I don't think Lonsdale or the Krogers tried to pretend to be UK 
citizens, nor is UK citizenship relevant to the Official Secrets Act 
offences they were charged with.

>>
>>
>> I can't see any reason why people in the same position today wouldn't 
>> be treated the same way.
> 
> 
> Back then the baddies wore black hats and the goodies wore white ones, 
> and `the establishment' knew which was which.  Fuchs was convicted, and 
> had his citizenship removed, on the strength of a 90-minute jury-less 
> trial.  

Nonsense.  He pleaded guilty, so there was no issue for a jury to try. 
I suppose reading out the charges and taking his plea, and hearing 
anything said in mitigation, might have taken 90 minutes, though that's 
slow by the standards of those times.

> The previous Prime Minister's wife was not available to act for 
> his defence.   Burgess et al were all still in the future, and the 
> attitude of the secret service that the Right Sort of Chaps would never 
> be traitors was still unblemished.  Society at large believed in the 
> police, law enforcement and the man in Whitehall.     The European 
> Convention on Human Rights was either in the future (Fuchs) or had 
> almost no legal form to enforce its will (Blake). Taken together, and 
> the security services could take evidence, not matter what its form, to 
> a judge, point to the guilty man and be sure of a conviction.   
> Moreover, back then the defence barrister could be relied on to be that 
> sort of chap too.  

Our recollections differ, and I am unpersuaded.

> Post Oz, Post Chatterly, Post ABC...is Gareth Pierce 
> that sort of chap?   And judges, too, can't be relied on: it was a judge 
> that ended the ABC trial, after all.
> 
> Today, none of that applies.  A spying trial based on intercept would 
> either have a jury 

The possibility of having no jury is a very modern innovation, which has 
not yet been used.  (I disregard Northern Ireland, of course.)

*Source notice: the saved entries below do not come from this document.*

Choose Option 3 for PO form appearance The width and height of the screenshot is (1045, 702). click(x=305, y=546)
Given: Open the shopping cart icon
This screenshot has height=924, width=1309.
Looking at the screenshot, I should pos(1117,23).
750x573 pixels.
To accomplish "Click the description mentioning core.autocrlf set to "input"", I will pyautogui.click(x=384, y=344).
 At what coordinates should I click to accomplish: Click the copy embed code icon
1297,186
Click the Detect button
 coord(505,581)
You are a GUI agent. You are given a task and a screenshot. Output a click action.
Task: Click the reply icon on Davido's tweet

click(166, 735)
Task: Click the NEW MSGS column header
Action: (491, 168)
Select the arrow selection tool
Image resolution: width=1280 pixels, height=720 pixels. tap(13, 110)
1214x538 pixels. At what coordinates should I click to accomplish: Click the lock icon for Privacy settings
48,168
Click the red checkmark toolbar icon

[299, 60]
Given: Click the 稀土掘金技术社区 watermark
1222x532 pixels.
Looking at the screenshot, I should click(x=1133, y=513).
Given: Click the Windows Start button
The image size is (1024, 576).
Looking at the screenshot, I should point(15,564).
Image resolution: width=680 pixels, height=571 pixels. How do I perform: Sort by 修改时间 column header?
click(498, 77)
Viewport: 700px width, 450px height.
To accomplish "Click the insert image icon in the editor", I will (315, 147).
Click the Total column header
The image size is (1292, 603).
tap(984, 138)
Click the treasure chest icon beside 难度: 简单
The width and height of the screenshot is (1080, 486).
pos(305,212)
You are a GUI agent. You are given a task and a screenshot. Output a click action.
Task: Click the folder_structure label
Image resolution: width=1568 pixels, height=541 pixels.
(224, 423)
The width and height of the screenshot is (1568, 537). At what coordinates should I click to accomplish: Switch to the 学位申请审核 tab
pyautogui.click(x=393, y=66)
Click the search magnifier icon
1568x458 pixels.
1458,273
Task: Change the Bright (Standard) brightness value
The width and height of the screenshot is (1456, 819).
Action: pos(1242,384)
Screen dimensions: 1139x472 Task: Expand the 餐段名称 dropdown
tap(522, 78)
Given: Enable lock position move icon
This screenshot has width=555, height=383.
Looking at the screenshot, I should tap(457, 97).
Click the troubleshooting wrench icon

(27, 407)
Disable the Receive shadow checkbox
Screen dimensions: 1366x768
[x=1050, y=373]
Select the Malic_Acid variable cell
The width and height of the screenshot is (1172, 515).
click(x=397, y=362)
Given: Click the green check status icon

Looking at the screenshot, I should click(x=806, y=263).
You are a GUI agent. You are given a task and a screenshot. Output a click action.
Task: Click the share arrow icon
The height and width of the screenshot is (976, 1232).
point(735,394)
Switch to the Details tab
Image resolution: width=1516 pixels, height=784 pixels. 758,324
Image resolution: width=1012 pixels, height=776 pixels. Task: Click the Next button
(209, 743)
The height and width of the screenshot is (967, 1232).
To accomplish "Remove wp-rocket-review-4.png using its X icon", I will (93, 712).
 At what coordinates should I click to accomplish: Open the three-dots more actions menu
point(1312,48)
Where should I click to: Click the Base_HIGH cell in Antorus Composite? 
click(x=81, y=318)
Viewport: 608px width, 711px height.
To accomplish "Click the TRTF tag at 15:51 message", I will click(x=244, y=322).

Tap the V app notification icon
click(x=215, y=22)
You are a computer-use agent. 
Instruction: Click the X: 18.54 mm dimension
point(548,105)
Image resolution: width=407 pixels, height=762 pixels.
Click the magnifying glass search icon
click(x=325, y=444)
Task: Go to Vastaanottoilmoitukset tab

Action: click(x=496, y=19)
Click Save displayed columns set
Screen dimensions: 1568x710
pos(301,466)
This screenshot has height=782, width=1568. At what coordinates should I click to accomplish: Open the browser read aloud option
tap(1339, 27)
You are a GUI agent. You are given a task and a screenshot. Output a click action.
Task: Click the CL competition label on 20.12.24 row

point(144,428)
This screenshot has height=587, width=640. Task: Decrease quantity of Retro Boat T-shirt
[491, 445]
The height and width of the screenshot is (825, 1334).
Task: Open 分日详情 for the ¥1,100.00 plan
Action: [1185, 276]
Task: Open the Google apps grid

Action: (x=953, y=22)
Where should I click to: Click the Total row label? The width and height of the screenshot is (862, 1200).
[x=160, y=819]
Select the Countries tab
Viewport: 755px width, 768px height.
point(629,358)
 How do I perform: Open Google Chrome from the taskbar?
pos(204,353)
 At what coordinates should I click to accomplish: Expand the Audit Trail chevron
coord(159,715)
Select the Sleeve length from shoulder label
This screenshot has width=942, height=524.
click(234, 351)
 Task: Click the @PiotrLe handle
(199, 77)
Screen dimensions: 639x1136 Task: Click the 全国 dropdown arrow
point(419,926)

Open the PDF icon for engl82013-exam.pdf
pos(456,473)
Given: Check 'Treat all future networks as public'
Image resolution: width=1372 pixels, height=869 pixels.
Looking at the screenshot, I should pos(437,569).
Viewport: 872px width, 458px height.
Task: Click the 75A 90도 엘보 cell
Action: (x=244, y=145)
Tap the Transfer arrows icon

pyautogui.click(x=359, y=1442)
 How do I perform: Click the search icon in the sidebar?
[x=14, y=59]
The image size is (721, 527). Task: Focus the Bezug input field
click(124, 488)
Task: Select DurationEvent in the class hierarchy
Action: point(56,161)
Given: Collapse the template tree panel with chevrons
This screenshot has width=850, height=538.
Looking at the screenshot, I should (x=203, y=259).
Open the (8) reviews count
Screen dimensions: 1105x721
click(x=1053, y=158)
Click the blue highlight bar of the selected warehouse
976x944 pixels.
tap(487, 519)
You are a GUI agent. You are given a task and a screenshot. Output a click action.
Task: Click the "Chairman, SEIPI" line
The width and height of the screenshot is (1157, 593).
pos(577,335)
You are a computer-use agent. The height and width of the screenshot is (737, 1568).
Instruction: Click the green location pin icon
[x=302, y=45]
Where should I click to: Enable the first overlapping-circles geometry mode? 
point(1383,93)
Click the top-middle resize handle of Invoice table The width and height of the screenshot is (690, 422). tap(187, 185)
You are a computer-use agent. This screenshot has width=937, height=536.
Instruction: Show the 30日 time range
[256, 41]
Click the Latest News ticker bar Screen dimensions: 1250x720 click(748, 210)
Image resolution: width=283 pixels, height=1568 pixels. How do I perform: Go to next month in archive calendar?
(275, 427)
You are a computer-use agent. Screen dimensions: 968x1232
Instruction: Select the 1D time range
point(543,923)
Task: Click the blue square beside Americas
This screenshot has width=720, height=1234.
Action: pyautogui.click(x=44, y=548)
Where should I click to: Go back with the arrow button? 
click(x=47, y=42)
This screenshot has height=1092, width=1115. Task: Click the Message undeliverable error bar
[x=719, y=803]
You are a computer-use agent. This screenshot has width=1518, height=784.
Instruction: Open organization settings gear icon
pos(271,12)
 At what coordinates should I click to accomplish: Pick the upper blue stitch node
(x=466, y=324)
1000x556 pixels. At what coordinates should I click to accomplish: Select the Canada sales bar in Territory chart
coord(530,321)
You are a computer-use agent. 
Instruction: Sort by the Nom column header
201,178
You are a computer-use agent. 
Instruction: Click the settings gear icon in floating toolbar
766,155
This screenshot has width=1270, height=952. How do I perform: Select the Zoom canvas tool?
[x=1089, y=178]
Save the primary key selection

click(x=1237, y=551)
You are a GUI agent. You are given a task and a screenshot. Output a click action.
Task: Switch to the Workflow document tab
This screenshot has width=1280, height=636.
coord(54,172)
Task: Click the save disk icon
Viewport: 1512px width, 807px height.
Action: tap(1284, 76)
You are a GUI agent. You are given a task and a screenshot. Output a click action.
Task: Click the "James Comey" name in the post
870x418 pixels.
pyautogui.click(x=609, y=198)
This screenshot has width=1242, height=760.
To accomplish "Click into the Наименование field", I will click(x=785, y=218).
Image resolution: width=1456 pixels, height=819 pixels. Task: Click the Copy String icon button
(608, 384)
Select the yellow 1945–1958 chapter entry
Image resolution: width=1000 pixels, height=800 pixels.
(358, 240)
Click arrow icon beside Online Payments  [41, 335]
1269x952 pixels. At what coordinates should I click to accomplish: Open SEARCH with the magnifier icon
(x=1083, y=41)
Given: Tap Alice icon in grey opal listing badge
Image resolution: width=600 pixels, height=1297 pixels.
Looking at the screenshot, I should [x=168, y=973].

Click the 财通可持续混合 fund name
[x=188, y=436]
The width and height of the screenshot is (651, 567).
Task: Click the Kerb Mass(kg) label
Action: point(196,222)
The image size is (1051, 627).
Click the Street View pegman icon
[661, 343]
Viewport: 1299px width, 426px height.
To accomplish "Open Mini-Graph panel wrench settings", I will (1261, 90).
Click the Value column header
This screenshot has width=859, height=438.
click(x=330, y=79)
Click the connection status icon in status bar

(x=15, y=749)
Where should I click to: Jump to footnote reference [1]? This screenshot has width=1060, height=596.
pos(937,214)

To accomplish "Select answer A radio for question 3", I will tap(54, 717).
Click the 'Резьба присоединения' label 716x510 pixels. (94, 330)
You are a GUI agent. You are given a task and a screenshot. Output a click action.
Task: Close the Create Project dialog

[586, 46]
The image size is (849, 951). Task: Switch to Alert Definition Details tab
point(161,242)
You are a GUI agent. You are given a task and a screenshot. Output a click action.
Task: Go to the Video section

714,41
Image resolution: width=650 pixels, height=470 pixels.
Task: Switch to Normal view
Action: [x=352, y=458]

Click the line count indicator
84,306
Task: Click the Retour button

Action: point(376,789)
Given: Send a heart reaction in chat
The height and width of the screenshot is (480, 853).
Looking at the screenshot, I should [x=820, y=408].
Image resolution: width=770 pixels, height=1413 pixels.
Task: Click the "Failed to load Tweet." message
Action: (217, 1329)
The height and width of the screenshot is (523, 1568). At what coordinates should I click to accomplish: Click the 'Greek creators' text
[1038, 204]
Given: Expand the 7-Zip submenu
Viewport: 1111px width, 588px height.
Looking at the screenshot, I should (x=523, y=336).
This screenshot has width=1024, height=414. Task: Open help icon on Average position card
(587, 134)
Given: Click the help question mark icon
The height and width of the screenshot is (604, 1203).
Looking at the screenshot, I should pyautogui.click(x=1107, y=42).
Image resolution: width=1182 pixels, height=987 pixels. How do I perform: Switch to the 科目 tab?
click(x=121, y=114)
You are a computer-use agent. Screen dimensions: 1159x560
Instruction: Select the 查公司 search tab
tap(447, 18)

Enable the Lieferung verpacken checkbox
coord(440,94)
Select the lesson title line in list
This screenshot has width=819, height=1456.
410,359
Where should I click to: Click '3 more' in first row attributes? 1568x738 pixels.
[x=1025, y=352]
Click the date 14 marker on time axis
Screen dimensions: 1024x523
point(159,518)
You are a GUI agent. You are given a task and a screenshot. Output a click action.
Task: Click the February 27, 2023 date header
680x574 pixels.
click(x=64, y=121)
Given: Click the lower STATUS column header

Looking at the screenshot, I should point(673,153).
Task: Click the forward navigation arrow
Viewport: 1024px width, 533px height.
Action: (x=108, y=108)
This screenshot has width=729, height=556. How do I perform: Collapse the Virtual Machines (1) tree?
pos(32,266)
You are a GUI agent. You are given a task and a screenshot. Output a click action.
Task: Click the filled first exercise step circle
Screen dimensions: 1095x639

>  or a very high-profile row about not having a jury.  
> The ABC case means the jury wouldn't be vetted.  Several serious 
> newspapers would almost automatically regard the whole thing as a 
> scandal, and Matrix (I always think Matrix Churchill) would be on hot 
> standby to provide the best representation available.
> 
>>  Do you think they would instead nowadays all be quietly deported?
> 
> Yes.  Because a trial would be an admission of failure in intelligence, 
> deeply embarrassing, and almost impossible to control in terms of where 
> the defence might take it.   

We must agree to differ, thgough what you say is interesting.

> If they were a UK citizen, who knows: I 
> suspect they'd (criminally, in my book) find themselves extradited to 
> the US.

I fear you're right there, and agree with you about it.

Also please see my reply to your further message.